= Ronald J. Fitzsimmons =

Ronald J. "Ron" Fitzsimmons is the Executive Director of Alice's Kids, a 501(c)(3) non-profit charitable organization based in Alexandria, Virginia. Founded in 2011 by Ron and his sister, Alice's Kids provides immediate assistance to children identified by teachers, social workers, and others as urgently in need of clothes, school or athletic equipment, or other items their families or other charities are unable to provide.

In the 1970s, Fitzsimmons led an extensive inquiry into the Plum Island Animal Disease Center as a summer intern for Congressman Thomas J. Downey.

Fitzsimmons was the Director of Government Relations for the National Abortion Rights Action League from 1982 to 1985, and the Executive Director of the National Coalition of Abortion Providers (NCAP) from its founding in 1991 until 2004. In 1993, he was named one of the top 50 "Hired Guns" on Capitol Hill by Washingtonian magazine.

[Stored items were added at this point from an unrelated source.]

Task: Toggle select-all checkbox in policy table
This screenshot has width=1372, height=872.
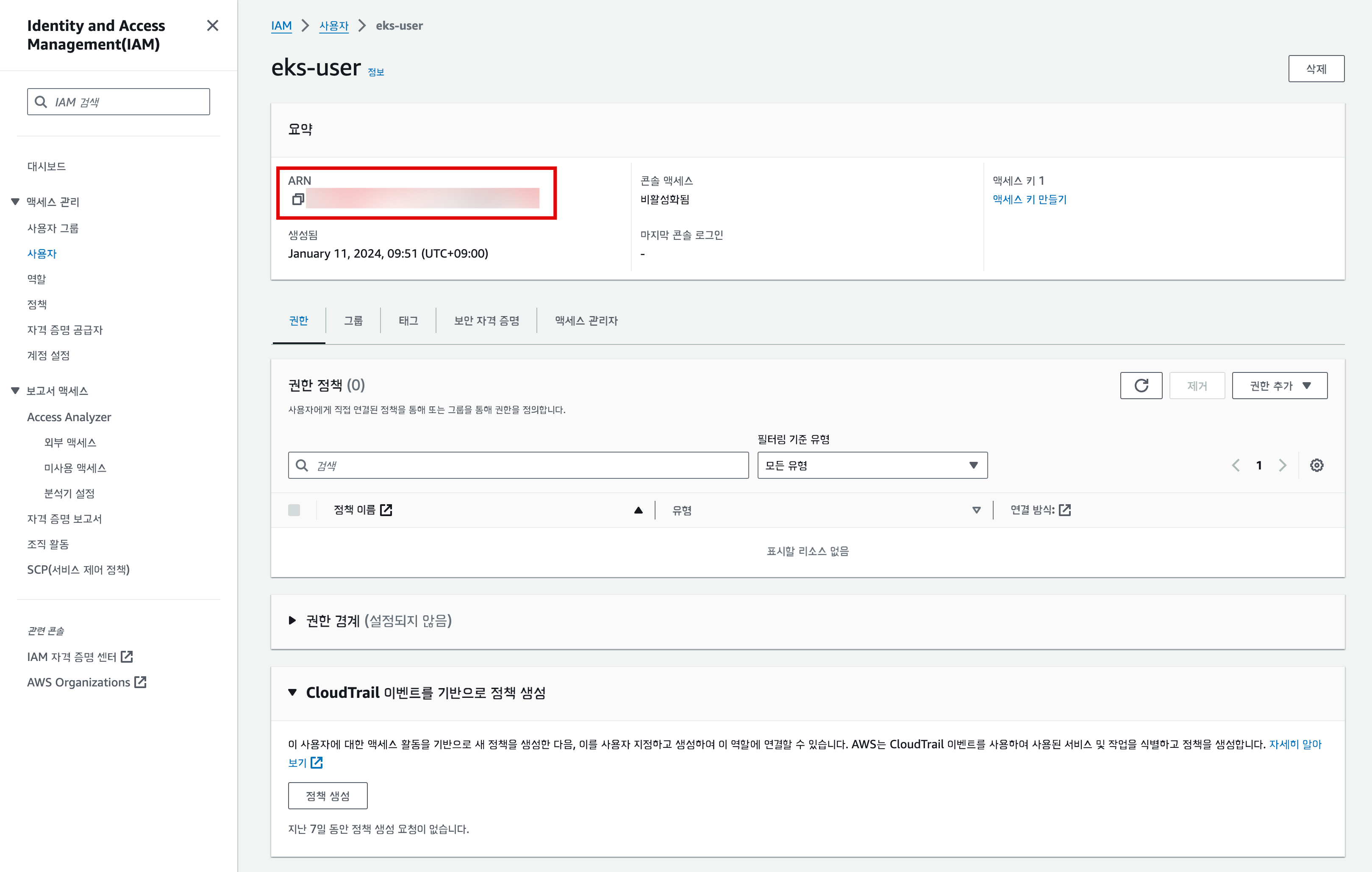Action: (x=294, y=510)
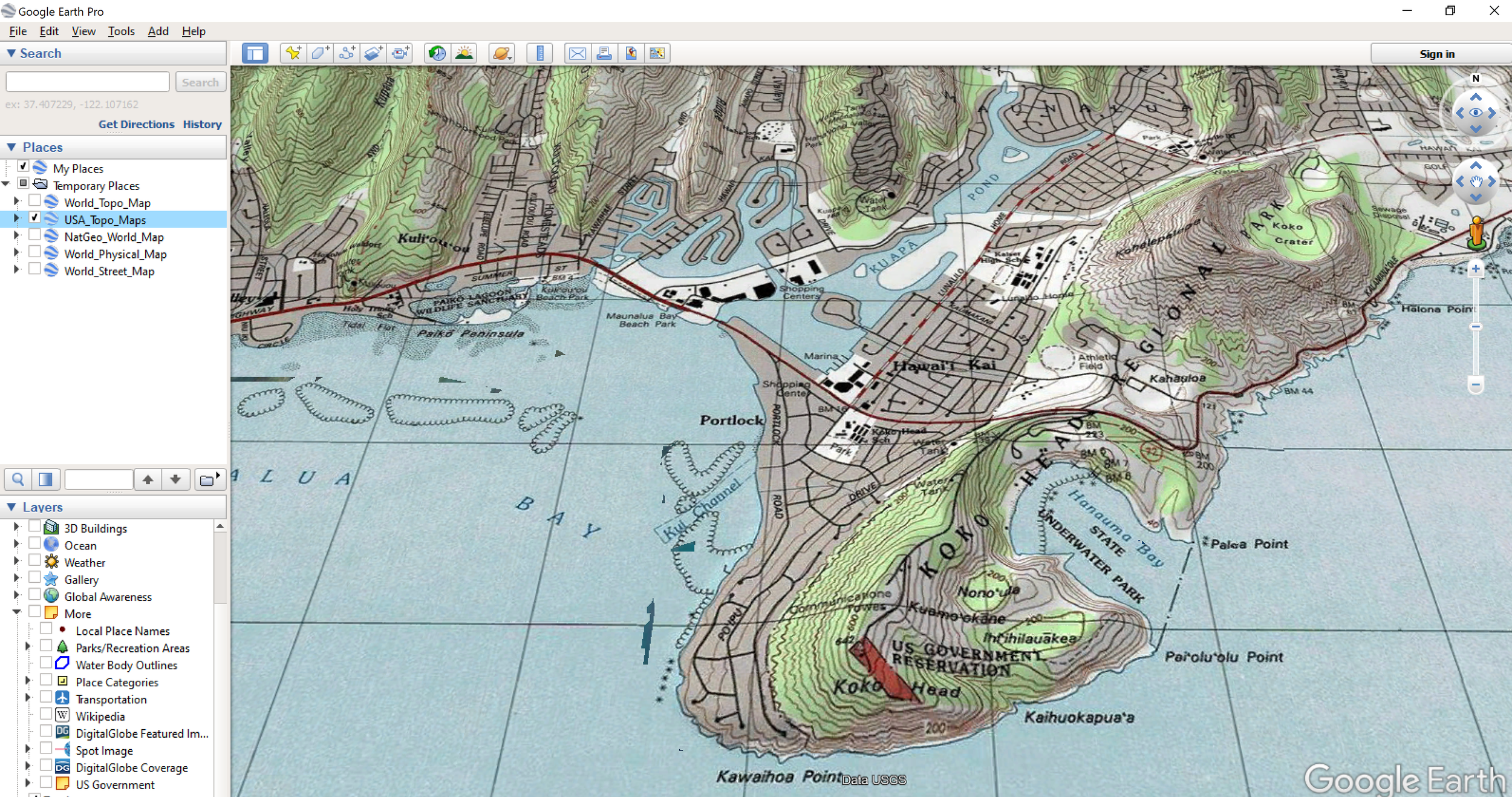Viewport: 1512px width, 797px height.
Task: Click the Get Directions link
Action: coord(137,124)
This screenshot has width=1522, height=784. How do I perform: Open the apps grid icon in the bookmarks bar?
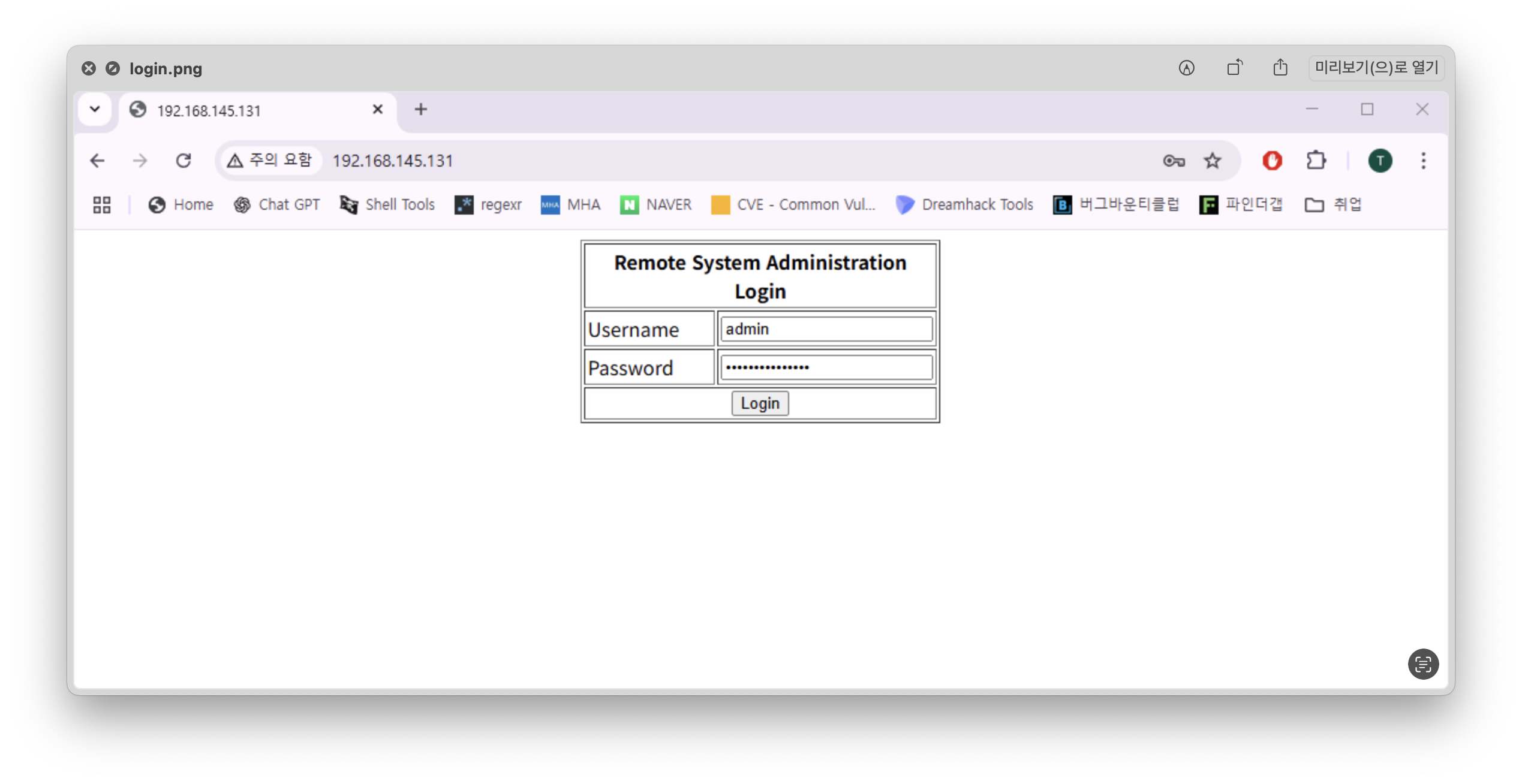(x=102, y=205)
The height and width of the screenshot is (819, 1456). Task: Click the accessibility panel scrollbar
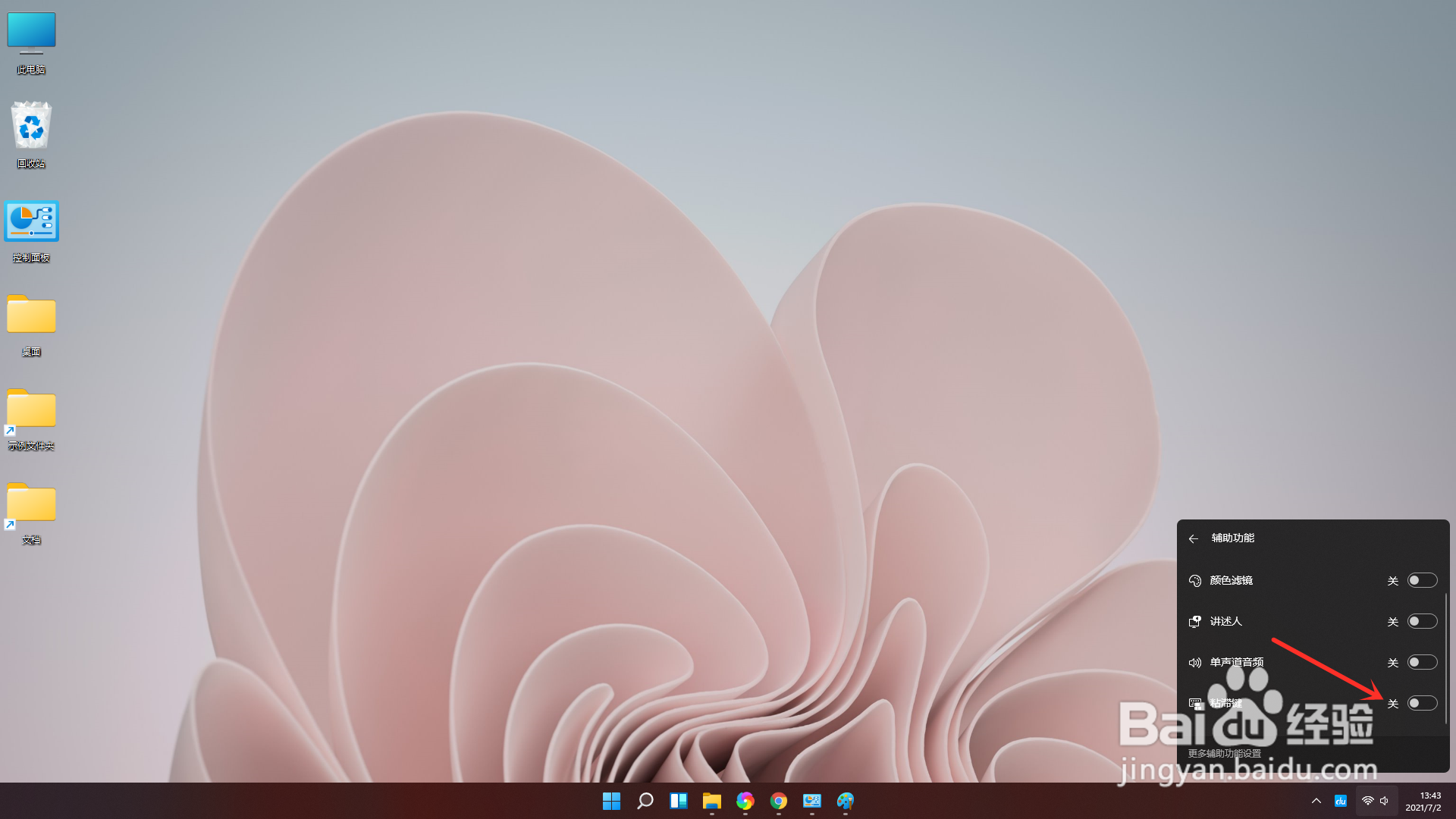1446,658
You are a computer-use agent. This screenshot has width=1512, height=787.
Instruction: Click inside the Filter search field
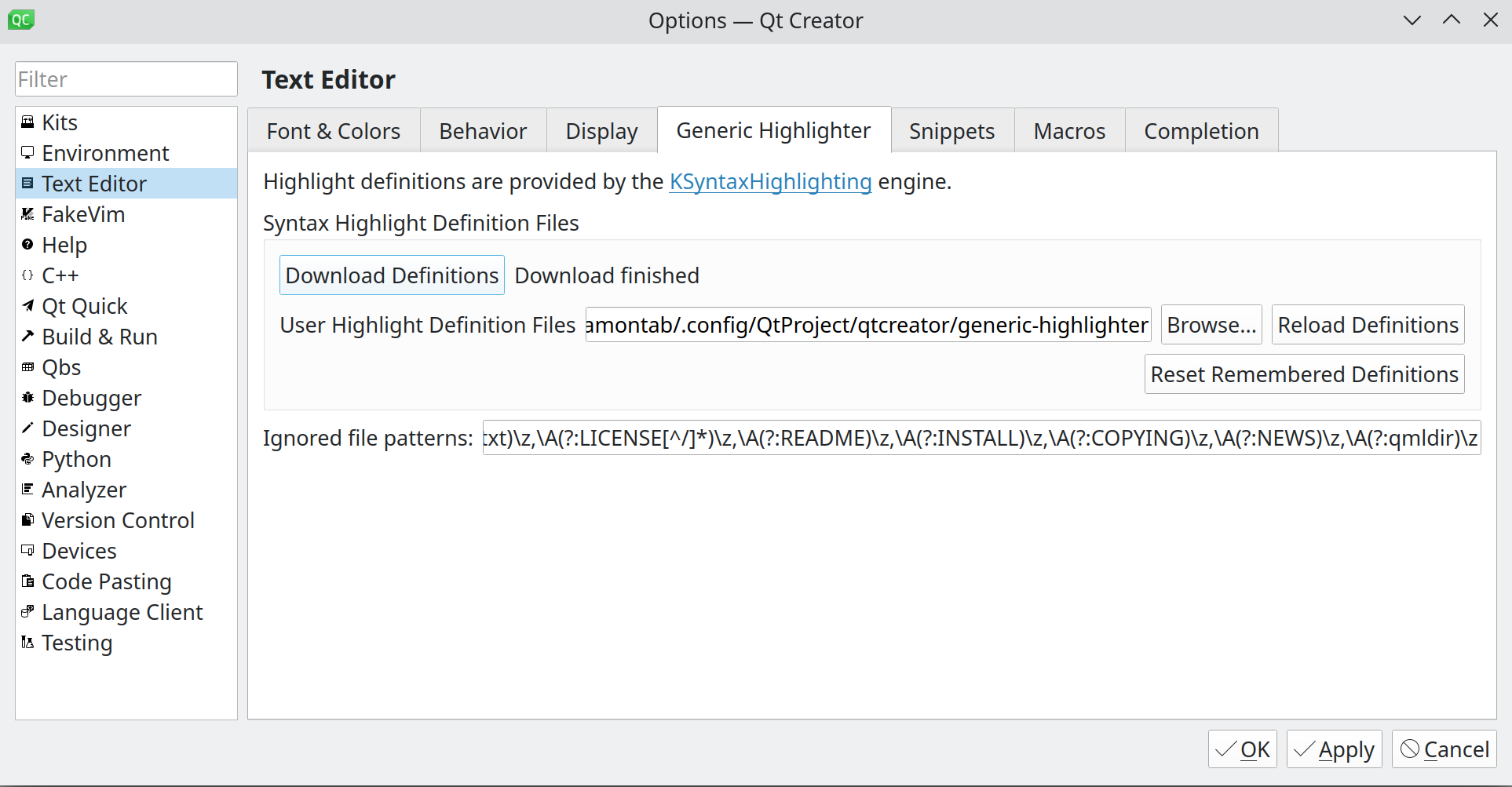(x=126, y=78)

In that position, Fitzsimmons successfully lobbied for legislation that prohibited anti-abortion activists from obtaining information from a woman's license plate who happened to be at the clinic. He also passed an amendment that would have withheld Community Development Block Grant funds from being distributed to any city that refused to enforce the laws giving access to abortion clinics.